Blog Article

Fine-Tune Qwen 3.5 with Unsloth: Step-by-Step Guide

A practical guide to fine-tuning Qwen 3.5 with Unsloth, covering installation, LoRA and QLoRA setup, training configuration, and exporting your fine-tuned model.

Fine-Tune Qwen 3.5 with Unsloth: Step-by-Step Guide

Fine-Tune Qwen 3.5 with Unsloth: Step-by-Step Guide

Fine-tuning is the fastest way to make a general-purpose model work better on your specific tasks. If you have been looking into unsloth qwen3.5 or unsloth qwen 3.5, you are on the right track. Unsloth is one of the most efficient tools for fine-tuning open-weight models, and it works well with Qwen 3.5.

This guide walks through the entire process: what Unsloth is, why it pairs well with Qwen 3.5, and a step-by-step setup from installation to exporting your trained model. If you want to test Qwen 3.5 before investing time in fine-tuning, you can Try Qwen 3.5 free first.

What Is Unsloth

Unsloth is an open-source library that makes fine-tuning large language models significantly faster and more memory-efficient. It achieves this through custom CUDA kernels and optimized implementations of key training operations.

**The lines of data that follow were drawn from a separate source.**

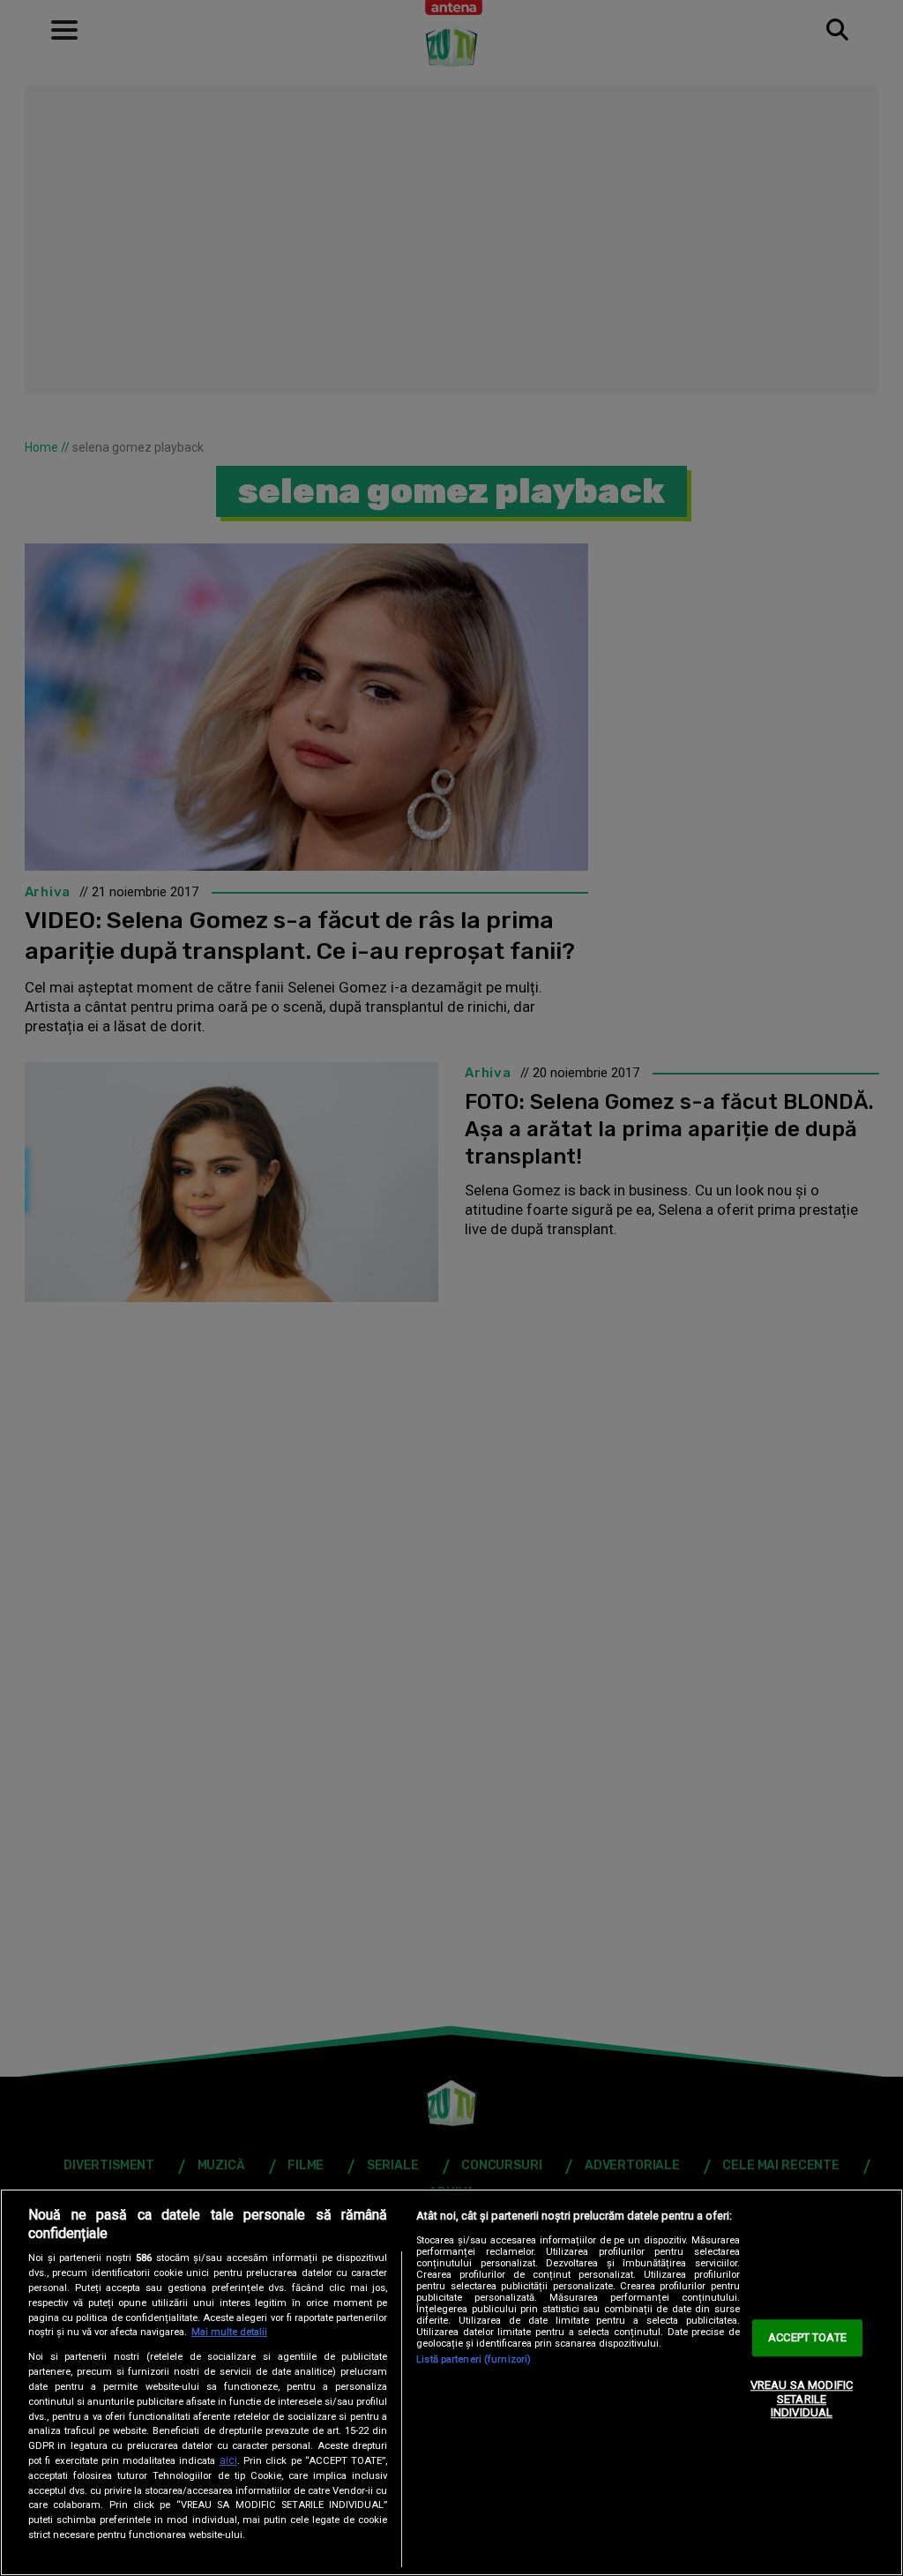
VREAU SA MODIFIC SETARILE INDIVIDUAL (801, 2398)
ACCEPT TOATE (807, 2338)
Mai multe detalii (229, 2332)
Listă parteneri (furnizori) (473, 2359)
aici (228, 2460)
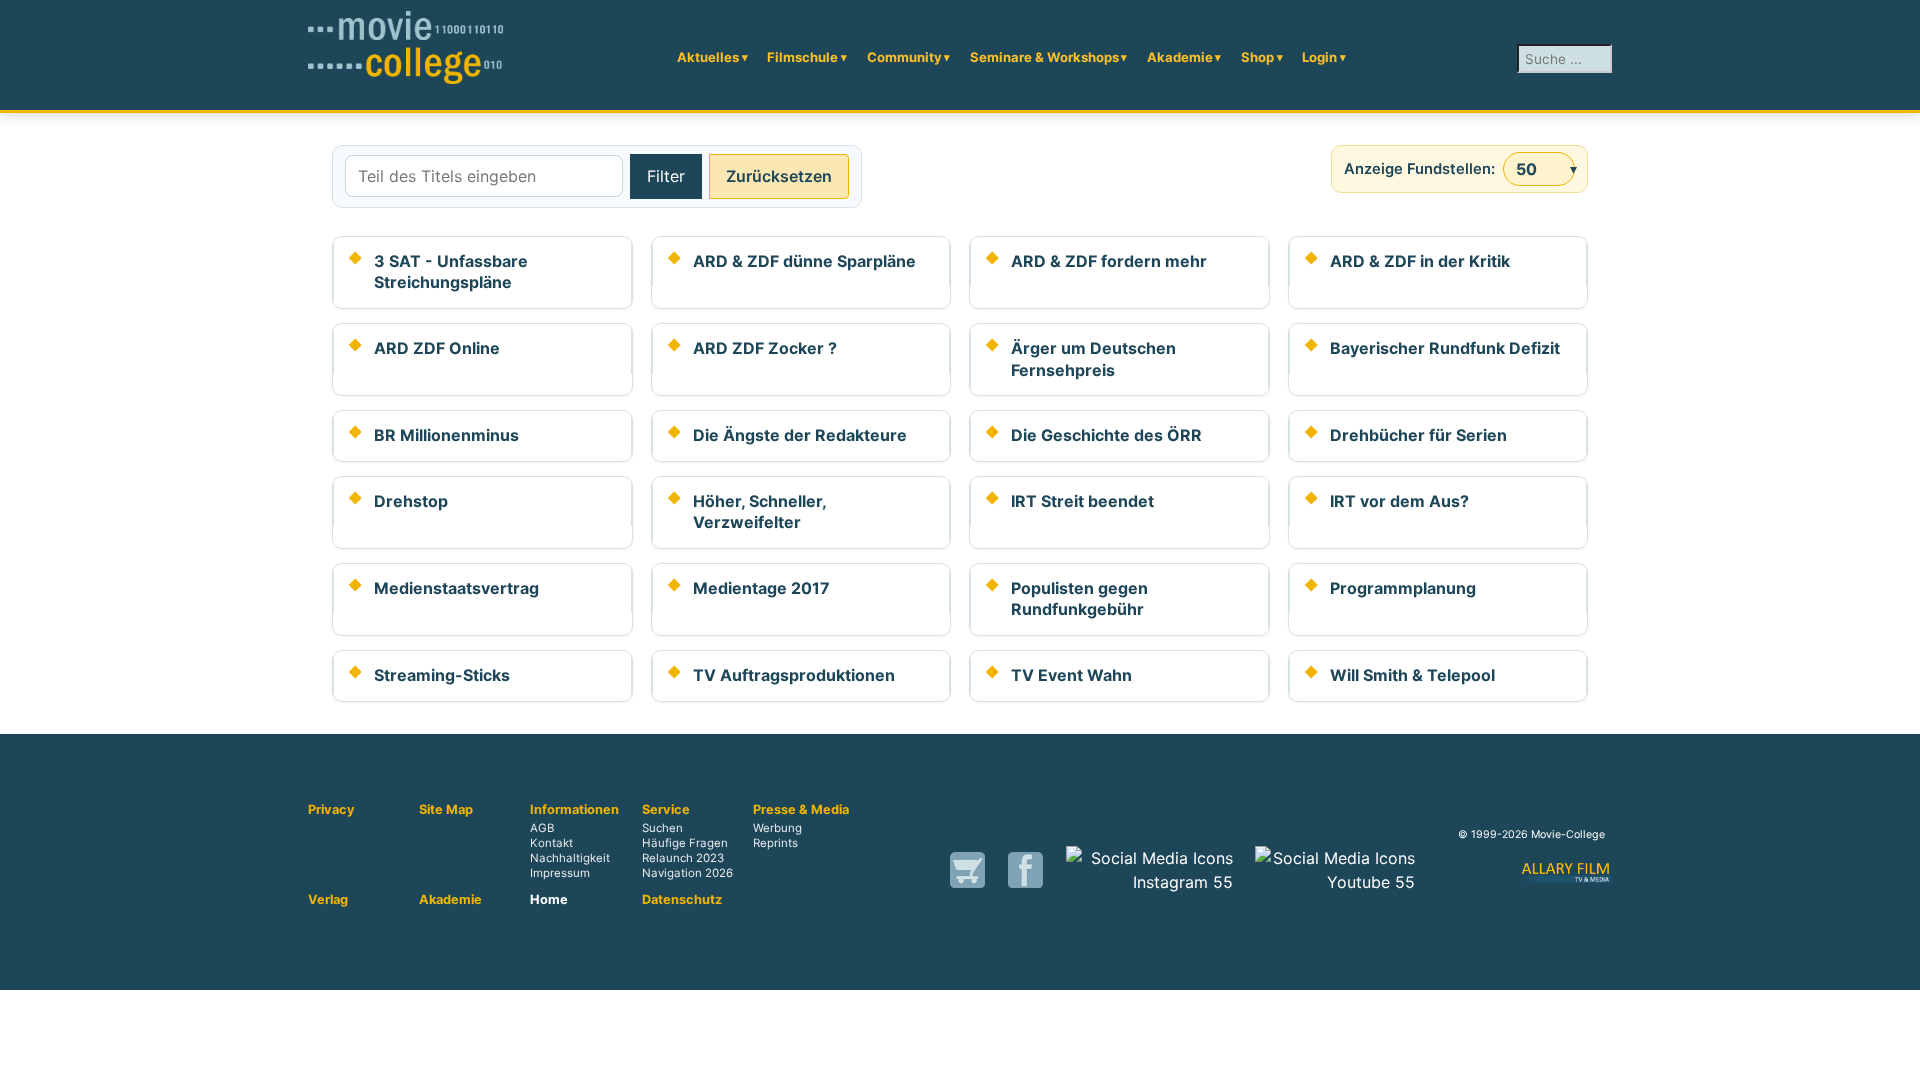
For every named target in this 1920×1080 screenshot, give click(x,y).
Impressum (560, 873)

The practical benefits are straightforward:

  • 2x faster training compared to standard Hugging Face training loops
  • Up to 60% less memory usage, which means you can fine-tune larger models on the same GPU
  • No accuracy loss from the optimizations
  • Easy integration with the Hugging Face ecosystem, including Transformers, TRL, and PEFT

For Qwen 3.5 specifically, Unsloth supports the model architecture out of the box, so you do not need custom patches or workarounds.

Why Use Unsloth for Qwen 3.5

The main reason is efficiency. Qwen 3.5 models range from 1.5B to much larger sizes, and fine-tuning even the smaller variants benefits from reduced memory usage and faster iteration.

If you are working with a single consumer GPU (like an RTX 3090 or 4090), Unsloth can be the difference between being able to fine-tune a 7B-class model or not. Without it, you might need to rent cloud GPUs or settle for a smaller model size than you wanted.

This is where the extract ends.